Let's consider another interpretation based on typical problems. Sometimes, the initial length is given, and the change in length is given. If we assume the figure shows the initial length is 10 cm, then $L_1 = 10$ cm. But moving the support by 10 cm makes the new length 0, which is not right.
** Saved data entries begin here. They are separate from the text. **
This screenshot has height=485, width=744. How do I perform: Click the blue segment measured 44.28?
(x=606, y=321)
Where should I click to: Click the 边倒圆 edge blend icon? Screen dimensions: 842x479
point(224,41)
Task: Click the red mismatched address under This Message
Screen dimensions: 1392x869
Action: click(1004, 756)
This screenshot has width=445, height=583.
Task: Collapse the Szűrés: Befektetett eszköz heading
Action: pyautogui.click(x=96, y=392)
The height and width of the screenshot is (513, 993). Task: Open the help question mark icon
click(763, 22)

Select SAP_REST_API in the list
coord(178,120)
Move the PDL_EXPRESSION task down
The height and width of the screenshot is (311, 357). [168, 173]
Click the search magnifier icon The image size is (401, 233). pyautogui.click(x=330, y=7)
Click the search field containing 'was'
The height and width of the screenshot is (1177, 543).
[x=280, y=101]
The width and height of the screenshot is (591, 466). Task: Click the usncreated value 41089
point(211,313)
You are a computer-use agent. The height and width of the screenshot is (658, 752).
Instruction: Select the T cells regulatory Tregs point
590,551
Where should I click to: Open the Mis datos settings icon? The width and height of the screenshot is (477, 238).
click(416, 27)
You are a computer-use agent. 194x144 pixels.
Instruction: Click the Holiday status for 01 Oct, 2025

Let's assume the figure shows the initial setup, and the 10 cm is the initial length $L_1$ . If the movable support is pushed to the right by 10 cm, this means the support moves 10 cm towards the pulley. So the new length is $L_2 = L_1 - 10$ . For $L_2$ to be a positive length, we must have $L_1 > 10$ cm.

Let's assume the question implies that the initial length is such that when the support is moved by 10 cm, the new length is some value for which the resonant frequency can be calculated.

Let's consider the possibility that the 10 cm is not the initial length, but the amount by which the length is reduced. So, $L_2 = L_1 - 10$ cm. We know $f_{1,initial} = 120$ Hz. We need to find $f_{1,final}$ for length $L_2$ . $f_{1,final} = 120 \frac{L_1}{L_1 - 10}$ .

We need to find the initial length. Given the ambiguity, we will assume that the initial length is 40cm. Then, the new length is 30cm.

$f_{1,final} = 120 \frac{40}{30} = 160 Hz$

Therefore, the final answer is 160 Hz.